In my book, it was tough for Samantha, who came to America from India and was determined to preserve her Bengali culture. In All Those Tears We Can’t See, 3rd edition, I took a heartfelt journey through the emotional and cultural challenges of the immigrant experience. The story of Samantha, a Bengali woman pursuing the American Dream in California, with her husband and her daughter Monica, who is caught between her Indian roots and American lifestyle, resonates deeply with anyone who’s ever struggled with identity and belonging. The creation of Samantha evolved through this painful period. 

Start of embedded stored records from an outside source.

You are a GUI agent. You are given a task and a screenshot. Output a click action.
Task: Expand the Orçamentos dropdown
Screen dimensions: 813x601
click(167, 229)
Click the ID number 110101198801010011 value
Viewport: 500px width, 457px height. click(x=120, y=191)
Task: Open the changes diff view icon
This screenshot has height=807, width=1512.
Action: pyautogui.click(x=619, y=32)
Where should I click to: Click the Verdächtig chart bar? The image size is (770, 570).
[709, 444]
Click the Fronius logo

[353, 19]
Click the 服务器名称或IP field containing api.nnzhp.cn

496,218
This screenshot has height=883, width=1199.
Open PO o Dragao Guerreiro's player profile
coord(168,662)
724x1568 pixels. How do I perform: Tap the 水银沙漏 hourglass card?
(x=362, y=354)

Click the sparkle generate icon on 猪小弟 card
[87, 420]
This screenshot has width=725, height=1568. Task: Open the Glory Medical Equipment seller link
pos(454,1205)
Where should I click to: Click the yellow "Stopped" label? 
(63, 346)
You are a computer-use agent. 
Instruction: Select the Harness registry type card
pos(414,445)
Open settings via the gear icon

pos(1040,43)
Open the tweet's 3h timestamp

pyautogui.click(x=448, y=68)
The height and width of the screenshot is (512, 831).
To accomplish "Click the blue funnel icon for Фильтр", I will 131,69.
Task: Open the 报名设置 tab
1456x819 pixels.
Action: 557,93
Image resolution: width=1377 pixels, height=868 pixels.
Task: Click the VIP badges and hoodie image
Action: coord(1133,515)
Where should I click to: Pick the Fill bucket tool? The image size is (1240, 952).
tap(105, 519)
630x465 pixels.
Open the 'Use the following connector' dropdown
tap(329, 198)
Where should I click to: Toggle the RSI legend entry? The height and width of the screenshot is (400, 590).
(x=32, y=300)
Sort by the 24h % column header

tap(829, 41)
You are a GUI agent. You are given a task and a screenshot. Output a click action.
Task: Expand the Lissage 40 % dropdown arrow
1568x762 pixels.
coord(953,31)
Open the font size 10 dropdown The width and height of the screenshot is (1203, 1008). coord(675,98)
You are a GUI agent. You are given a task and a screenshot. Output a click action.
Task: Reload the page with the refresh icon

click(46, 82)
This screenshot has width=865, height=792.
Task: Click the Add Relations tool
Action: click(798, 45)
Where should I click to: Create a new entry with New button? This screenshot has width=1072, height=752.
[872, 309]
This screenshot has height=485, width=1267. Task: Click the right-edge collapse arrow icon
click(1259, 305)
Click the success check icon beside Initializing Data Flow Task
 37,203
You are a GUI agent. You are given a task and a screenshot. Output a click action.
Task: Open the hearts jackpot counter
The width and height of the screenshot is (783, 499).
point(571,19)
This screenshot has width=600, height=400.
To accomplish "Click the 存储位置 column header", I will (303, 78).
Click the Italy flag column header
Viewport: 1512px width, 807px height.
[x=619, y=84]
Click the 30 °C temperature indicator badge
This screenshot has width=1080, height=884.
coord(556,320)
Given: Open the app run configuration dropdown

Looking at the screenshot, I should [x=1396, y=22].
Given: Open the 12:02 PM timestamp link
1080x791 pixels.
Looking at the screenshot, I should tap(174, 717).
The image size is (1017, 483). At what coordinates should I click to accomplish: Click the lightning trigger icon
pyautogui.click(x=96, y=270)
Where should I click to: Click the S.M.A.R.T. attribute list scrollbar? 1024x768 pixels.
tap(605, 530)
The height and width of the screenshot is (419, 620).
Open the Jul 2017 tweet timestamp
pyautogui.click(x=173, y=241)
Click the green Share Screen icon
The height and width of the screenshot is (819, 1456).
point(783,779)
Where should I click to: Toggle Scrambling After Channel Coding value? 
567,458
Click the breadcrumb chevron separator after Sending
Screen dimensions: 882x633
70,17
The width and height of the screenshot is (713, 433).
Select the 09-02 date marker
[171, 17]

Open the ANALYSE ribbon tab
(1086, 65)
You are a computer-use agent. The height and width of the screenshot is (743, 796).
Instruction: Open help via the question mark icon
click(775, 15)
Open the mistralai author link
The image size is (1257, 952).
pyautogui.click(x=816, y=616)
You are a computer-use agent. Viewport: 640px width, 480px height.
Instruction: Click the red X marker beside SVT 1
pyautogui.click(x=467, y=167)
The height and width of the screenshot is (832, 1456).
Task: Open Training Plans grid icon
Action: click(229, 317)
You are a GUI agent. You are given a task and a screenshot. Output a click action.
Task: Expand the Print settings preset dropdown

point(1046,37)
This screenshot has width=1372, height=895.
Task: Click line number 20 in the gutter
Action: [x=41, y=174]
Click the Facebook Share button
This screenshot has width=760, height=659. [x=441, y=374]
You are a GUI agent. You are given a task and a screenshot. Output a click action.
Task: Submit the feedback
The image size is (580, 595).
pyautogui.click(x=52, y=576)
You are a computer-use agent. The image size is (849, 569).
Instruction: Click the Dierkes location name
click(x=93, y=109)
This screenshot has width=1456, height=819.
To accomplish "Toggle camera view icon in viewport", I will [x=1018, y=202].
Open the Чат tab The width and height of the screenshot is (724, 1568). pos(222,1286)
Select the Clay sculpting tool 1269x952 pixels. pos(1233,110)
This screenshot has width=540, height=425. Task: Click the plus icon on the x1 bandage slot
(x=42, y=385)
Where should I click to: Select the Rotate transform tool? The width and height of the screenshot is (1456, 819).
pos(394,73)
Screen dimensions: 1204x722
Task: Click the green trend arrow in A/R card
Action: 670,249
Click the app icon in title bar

I endured lots of financial hardship in my life and made a lot of sacrifices, but I knew that all opportunities on the horizon would bring a good life for me and my family. In England, life was very hard. Though I secured a job after learning to speak English but without money and higher education, there was no future. I knew I had to work harder. I used to get up at 6:00, and after finishing my work at Inland Revenue, I travelled to the Swiss Cottage Library to write down the addresses of the Universities for my husband, and after shopping, cooking, and dishes, I started to type. Without a higher education, he will not have a life, in real life, nobody in his field. My husband obtained his Ph.D. degree.  

The place we used to live was a completely blue color neighborhood. My neighbors were lots of fun, though. You could read it on the next page. My life was filled with joy as I was a young and good mom for my firstborn. It was the happiest time for me. Occasionally, I missed my job, though. 

I always loved America- the land of hope, freedom, and fortune. I’m still taken by it. I had a second-hand TV set where I would watch the Dean Martin show every night in London. Every day, I used to think when we would go to America, my dreamland. As I have been staying few years now in England, my belongings from India were diminishing. This time, I did not cry; instead, I was hoping for a better life and higher education in America. My husband did not want to come to America as he liked Canada’s pristine lifestyle, contrary to mine. 

I still remember the first day when we arrived in America. I was overwhelmed with happiness; that feeling, that joy, that dream which I would not be able to describe in words. Looking at the statue of Liberty, like all immigrants, I saw the writings on her torch that brought hope, and that one day I would achieve my American dream. My younger son was born in America, and I am very happy that America is my homeland now. I love India and America. 

I thought that this was the end of my journey, but was I wrong? This was the beginning. People used to say that on every road, there are pieces of gold littered all over America. I did not know they were talking about the time of the gold rush. It was true at that time. For me, it was time to face Reality. I had to make a new plan to achieve the American Dream. To get a decent house in a safe area for my kids, where they could get the best education as well, was not easy. Since my husband and I were not qualified for the loan, we took a second mortgage on the house. One of my friends loaned me the money at a very high interest rate. I started to save every penny by cutting the grass myself in spring, summer, and fall, and raking the leaves in the fall and removing the snow on the long driveway. I have never done any physical work in India or anywhere. It was extremely hot in summer. Cutting grass on one acre of land was very difficult for me, but I did it somehow, thinking about the bright future for my family. 

I also took admission for the Computer Programming degree at that time. Taking care of two kids, a house, shopping, cooking, and studying was very hard for the lazy Indian princess. Finally, a few years later, my kids got into good colleges, my husband was promoted to a good scientist position, and I got my degree and started to work part-time. 

Though all went successfully, my last wish remained unfulfilled, that is to become an accomplished writer, which I love with all my heart. I have just started. Maybe one day I will get a tiny medal {I am just joking}.